Not actually. I guess that shared VMID is for BTM.

> > On ARM the S2 is not divorced from the VIOMMU, ARM requires a single
> > VMID, shared with KVM, and localized to a single VM for some of the
> > bypass features (vBTM, vCMDQ). So to attach a S2 you actually have to
> > attach the VIOMMU to pick up the correct VMID.
> >
> > I imagine something like this:
> > hwpt_alloc(deva, nesting_parent=true) = shared_s2
> > viommu_alloc(deva, shared_s2) = viommu1
> > viommu_alloc(devb, shared_s2) = viommu2
> > hwpt_alloc(deva, viommu1, vste) = deva_vste
> > hwpt_alloc(devb, viommu2, vste) = devb_vste
> > attach(deva, deva_vste)
> > attach(devb, devb_vste)
> > attach(devc, shared_s2)
>
> I wonder whether we want to make viommu as the 1st-class citizen
> for any nested hwpt if it is desirable to enable it even for VT-d which
> lacks of a hw viommu concept at the moment.

I think Jason is completely using SMMU as an example here.

Also FWIW, I am trying a core-allocated core-managed viommu for
IOMMU_VIOMMU_TYPE_DEFAULT. So VT-d driver doesn't need to hold
a viommu while VMM could still allocate one if it wants.
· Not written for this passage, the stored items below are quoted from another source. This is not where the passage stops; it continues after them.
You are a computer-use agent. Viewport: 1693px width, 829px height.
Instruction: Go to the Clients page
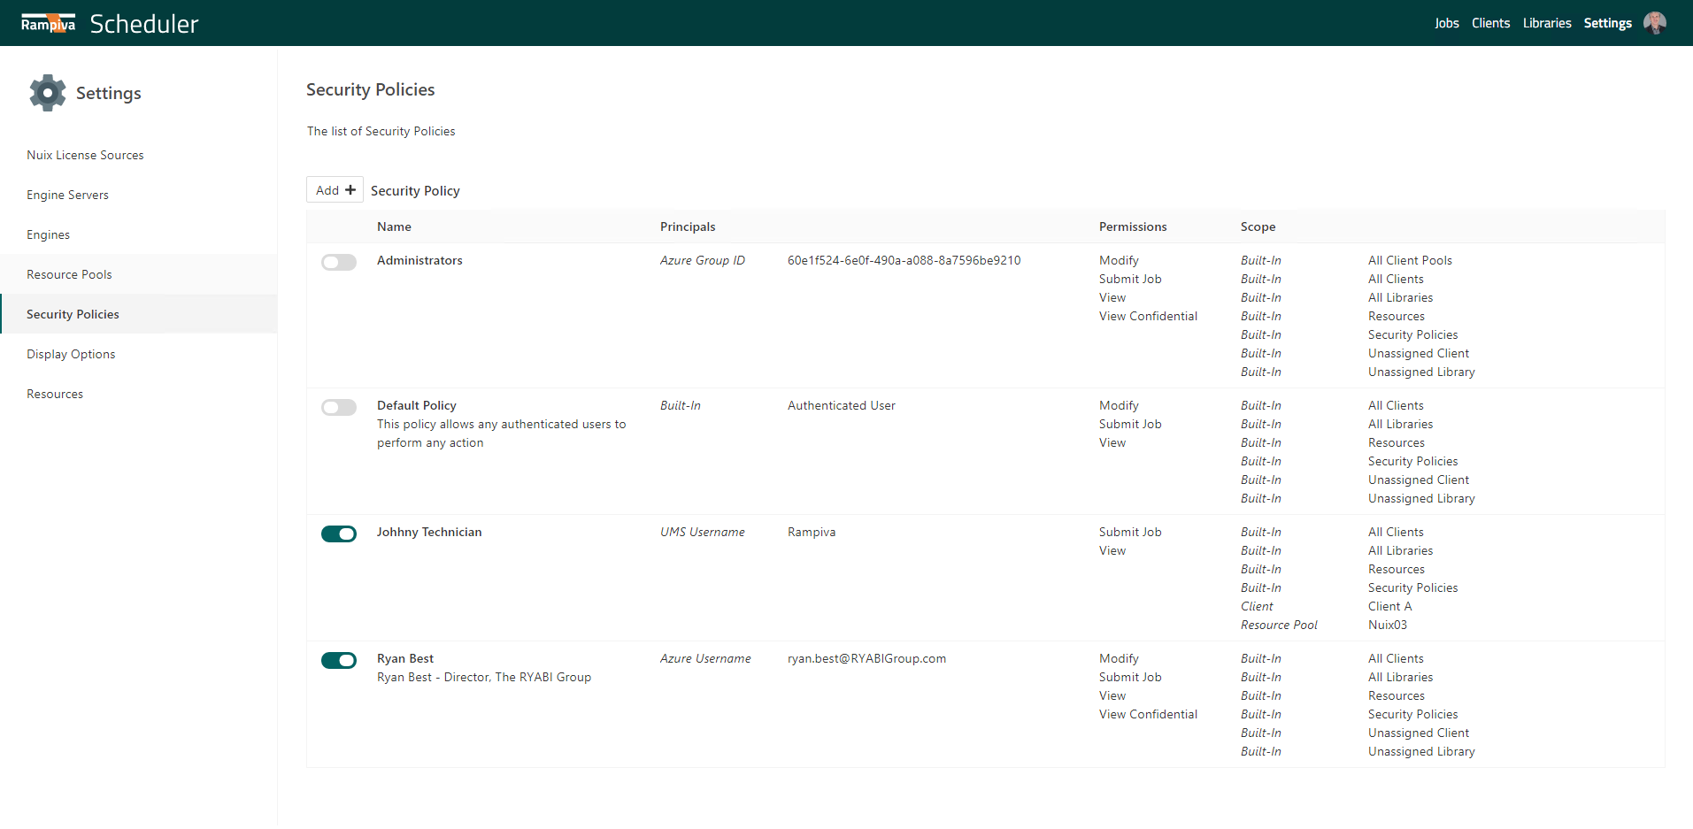1490,23

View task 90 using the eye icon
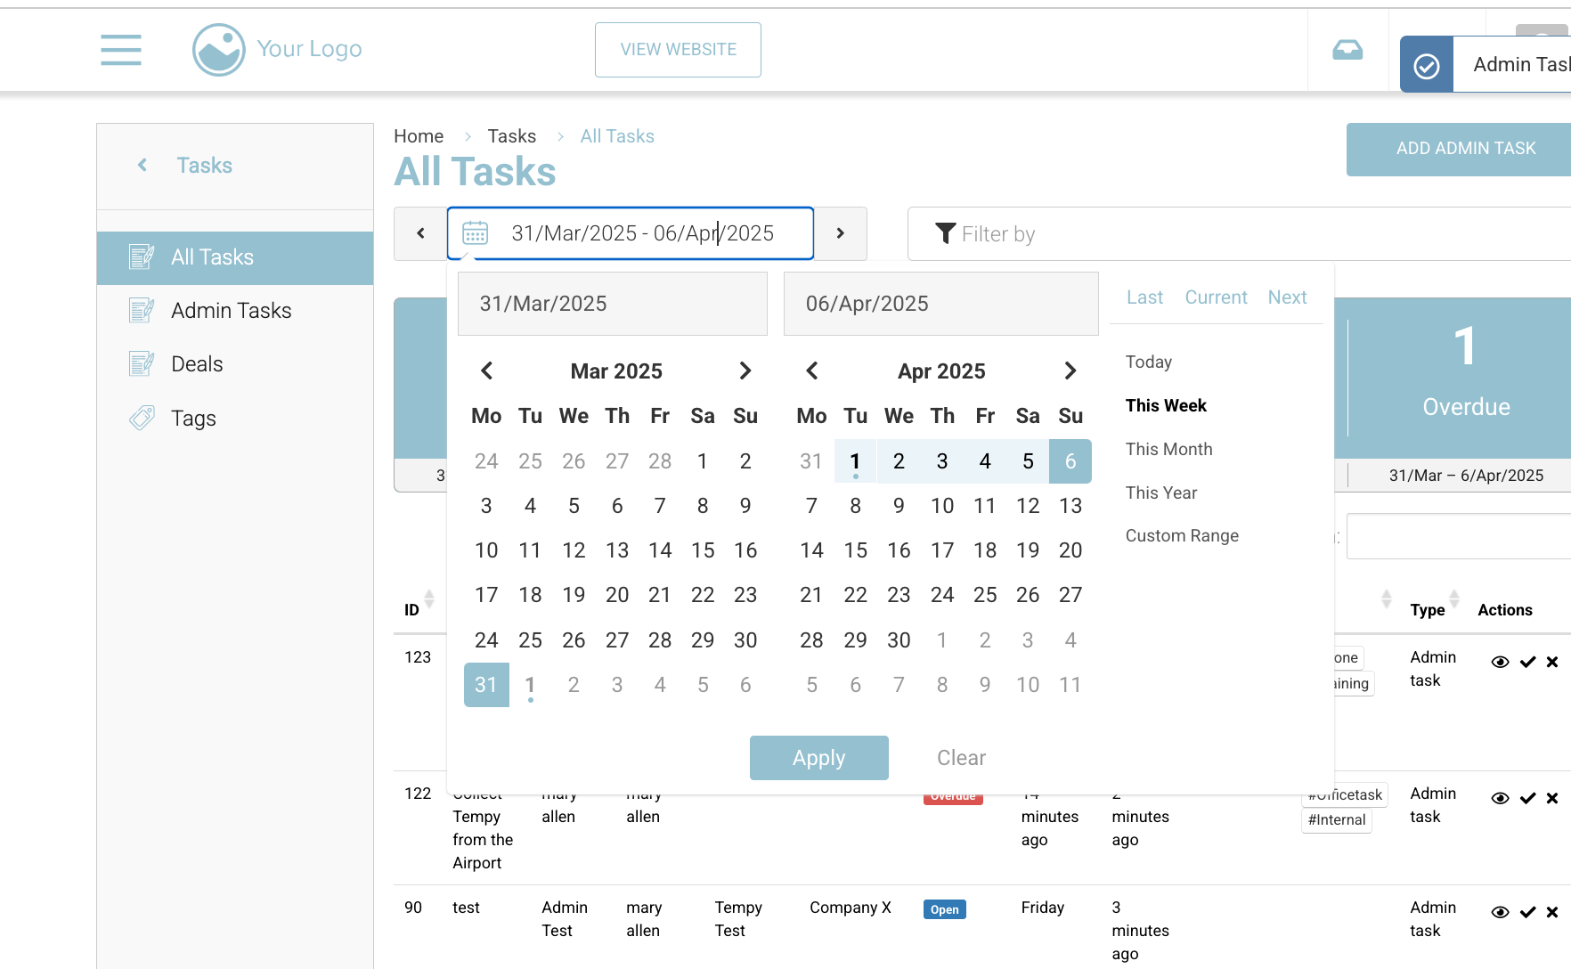pyautogui.click(x=1500, y=912)
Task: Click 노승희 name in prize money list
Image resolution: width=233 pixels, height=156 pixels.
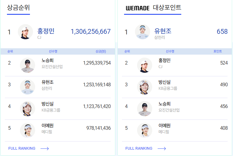Action: coord(48,60)
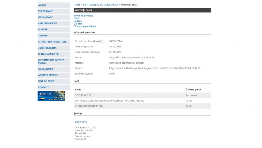Image resolution: width=262 pixels, height=148 pixels.
Task: Open CITARE PRIN PUBLICITATE in sidebar
Action: (x=52, y=42)
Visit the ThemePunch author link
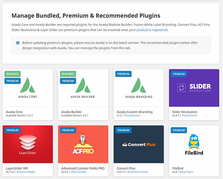 [190, 115]
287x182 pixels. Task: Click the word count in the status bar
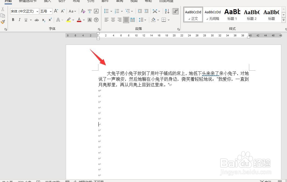pos(24,181)
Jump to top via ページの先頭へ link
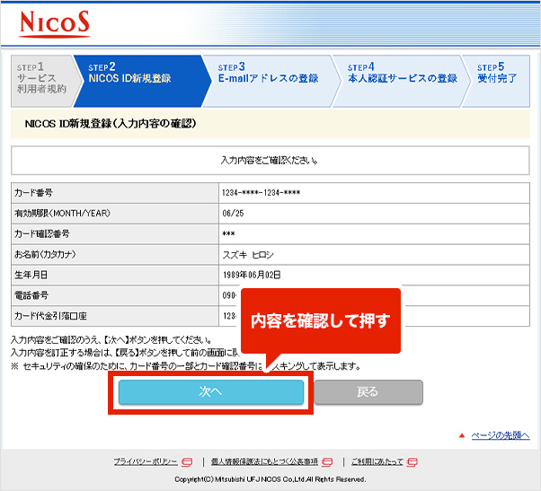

And the
VIOMMU interface can provide some helpers if driver wants some
info from the core-managed viommu: a virtual dev ID to physical
dev ID (returning device pointer) translation for example. And
we can add more after we brain storm.

Sample change:
@@ -623,6 +625,18 @@ struct iommu_ops {
+ * @viommu_alloc: Allocate an iommufd_viommu associating to a nested parent
+ * @domain as a user space IOMMU instance for HW-accelerated
+ * features from the physical IOMMU behind the @dev. The
+ * @viommu_type must be defined in include/uapi/linux/iommufd.h
+ * It is suggested to call iommufd_viommu_alloc() helper for
+ * a bundled allocation of the core and the driver structures,
+ * using the given @ictx pointer.
+ * @default_viommu_ops: Driver can choose to use a default core-allocated core-
+ * managed viommu object by providing a default viommu ops.
+ * Otherwise, i.e. for a driver-managed viommu, viommu_ops
+ * should be passed in via iommufd_viommu_alloc() helper in
+ * its own viommu_alloc op.

[..]

+int iommufd_viommu_alloc_ioctl(struct iommufd_ucmd *ucmd)
+{
...
+ if (cmd->type == IOMMU_VIOMMU_TYPE_DEFAULT) {
+ viommu = __iommufd_viommu_alloc(
+ ucmd->ictx, sizeof(*viommu),
+ domain->ops->default_viommu_ops);
+ } else {
+ if (!domain->ops->viommu_alloc) {
+ rc = -EOPNOTSUPP;
+ goto out_put_hwpt;
+ }
+
+ viommu = domain->ops->viommu_alloc(domain, idev->dev,
+ ucmd->ictx, cmd->type);
+ }

[..]
// Helper:
+struct device *
+iommufd_viommu_find_device(struct iommufd_viommu *viommu, u64 id);

> > The driver will then know it should program three different VMIDs for
> > the same S2 page table, which matches the ARM expectation for
> > VMID. That is to say we'd pass in the viommu as the pt_id for the
> > iommu_hwpt_alloc. The viommu would imply both the S2 page table and
> > any meta information like VMID the driver needs.
>
> Can you elaborate the aspect about "three different VMIDs"? They are
> all for the same VM hence sharing the same VMID per the earlier
> description. This is also echo-ed in patch14:
>
> tegra241_cmdqv_viommu_alloc()
> vintf->vmid = smmu_domain->vmid;

The design in the series is still old using a 1:1 relationship
between a viommu and an S2 domain. I think the "three" is from
his SMMU example above? Leaving it to Jason to reply though.

> > now. If someone needs them linked someday we can add a viommu_id to
> > the create pri queue command.
>
> I'm more worried about the potential conflict between the vqueue
> object here and the fault queue object in Baolu's series, if we want
> to introduce vIOMMU concept to platforms which lack of the hw
> support.

I actually see one argument is whether we should use a vqueue
v.s. Baolu's fault queue object, and a counter argument whether
we should also use vqueue for viommu invalidation v.s an array-
based invalidation request that we have similarly for HWPT...

Thanks
Nicolin